# Passage
== == ==

Featuring an eccentricity of ~0.21, Mercury’s orbit is the most elliptical among all the planets in the Solar System. During Mercury’s journey around the Sun, the varying gravitational pull periodically stretches and squeezes the planet, leading to observable surface radial tidal deformation (peak-to-peak amplitude of around 0.6 m at the polar regions and 2 m at the equatorial regions). The magnitude of this deformation, quantified by the tidal Love number h2, depends on the deep interior, and constraining its value can shed insights into Mercury’s structural and rheological properties of Mercury, such as the existence of a solid inner core and the softness of its mantle.
Accurate measurements of tidal deformations require precise observations, most commonly acquired by a laser altimeter. A laser altimeter is an instrument that precisely measures the distance from an orbiting spacecraft to the planetary surface by measuring the time-of-travel of an emitted and then reflected laser beam. Given the position and attitude of the spacecraft, the topographic heights of individual laser illuminated footprints can be determined. A video showing how a laser altimeter works is available at https://www.youtube.com/watch?v=7SnWrlj4z6Q.
Bertone et al. (2021, https://doi.org/10.1029/2020je006683) first measured Mercury’s tidal deformation using height differences at intersections of laser ground tracks acquired by the Mercury Laser Altimeter (MLA) onboard NASA’s MESSENGER mission. However, only the lower bound of their measured magnitude is compatible with the theoretical values from interior modelings. However, due to non-infinite sampling of the laser pulses (firing 10 beams per second), the separation distance between consecutive footprints can range from 350 m to 450 m. The Achilles heel of this approach is that the heights at the intersections need to be interpolated from the bracketing footprints along each track. This mandate leads to significant interpolation errors that can severely deteriorate their measurements, especially when the terrain is rough.

== == ==

# Given information
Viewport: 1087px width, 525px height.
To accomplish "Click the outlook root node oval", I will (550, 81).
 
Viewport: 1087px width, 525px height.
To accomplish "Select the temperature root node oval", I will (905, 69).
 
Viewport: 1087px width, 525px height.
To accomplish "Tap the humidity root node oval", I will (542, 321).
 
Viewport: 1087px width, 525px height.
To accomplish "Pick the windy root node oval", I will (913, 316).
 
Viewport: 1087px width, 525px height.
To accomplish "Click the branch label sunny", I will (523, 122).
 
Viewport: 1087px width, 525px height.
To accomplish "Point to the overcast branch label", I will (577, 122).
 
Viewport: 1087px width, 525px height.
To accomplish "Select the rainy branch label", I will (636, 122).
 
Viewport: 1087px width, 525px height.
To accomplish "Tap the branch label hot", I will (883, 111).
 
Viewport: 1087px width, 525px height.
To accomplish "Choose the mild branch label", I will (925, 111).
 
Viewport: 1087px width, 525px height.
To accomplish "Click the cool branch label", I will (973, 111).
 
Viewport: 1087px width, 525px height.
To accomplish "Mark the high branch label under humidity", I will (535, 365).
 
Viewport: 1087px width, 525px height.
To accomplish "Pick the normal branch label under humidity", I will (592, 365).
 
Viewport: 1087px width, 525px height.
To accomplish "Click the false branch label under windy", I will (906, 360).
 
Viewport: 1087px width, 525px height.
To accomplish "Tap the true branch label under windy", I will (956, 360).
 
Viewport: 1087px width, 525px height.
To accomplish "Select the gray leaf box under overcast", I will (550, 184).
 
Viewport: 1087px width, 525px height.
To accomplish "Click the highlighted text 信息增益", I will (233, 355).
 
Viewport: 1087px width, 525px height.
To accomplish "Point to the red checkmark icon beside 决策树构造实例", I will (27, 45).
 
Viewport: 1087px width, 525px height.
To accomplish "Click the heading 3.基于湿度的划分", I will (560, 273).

== == ==

# What is needed
Continue the passage on measuring Mercury's tidal deformation with laser altimetry, starting right after its final sentence.

# Task response
In this study, we reprocess the MLA height profiles, and apply an alternative approach, which is based on the co-registration technique, to look into Mercury’s tidal deformation. In principle, we shift the laser profiles in 3D dimensions so that it can fit with a reference topographic model. Taking the metaphor of the Jigsaw Puzzle game, the alignment is like shifting one piece so that it can fit with the rest. This leads to a precise extraction of the temporal variations of the surface height induced by body tides. We carry out the application at the very north polar region of Mercury. Our measured tidal deformation magnitude is 68% lower than that of Bertone et al. (2021), and is compatible with existing models. Our measurement favors a small to medium-sized solid inner core.
Currently, we are processing the MLA profiles to assess Mercury’s Cassini state (spin axis, orbital norm, and norm to the Laplace plane or mean orbital plane remain coplanar) and quantify multiple components of its librations (periodic variation in mean rotation rate). Ultimately, these geodetic parameters will be combined with the measured tidal Love number to shed comprehensive new insights into the planet’s interior structure and compositions. This information can critically constrain the thermal evolution of Mercury and its magnetic dynamo.
These results have recently been published in Geophysical Research Letters (GRL) of the American Geophysical Union (AGU), which can be accessed at https://doi.org/10.1029/2024GL112266.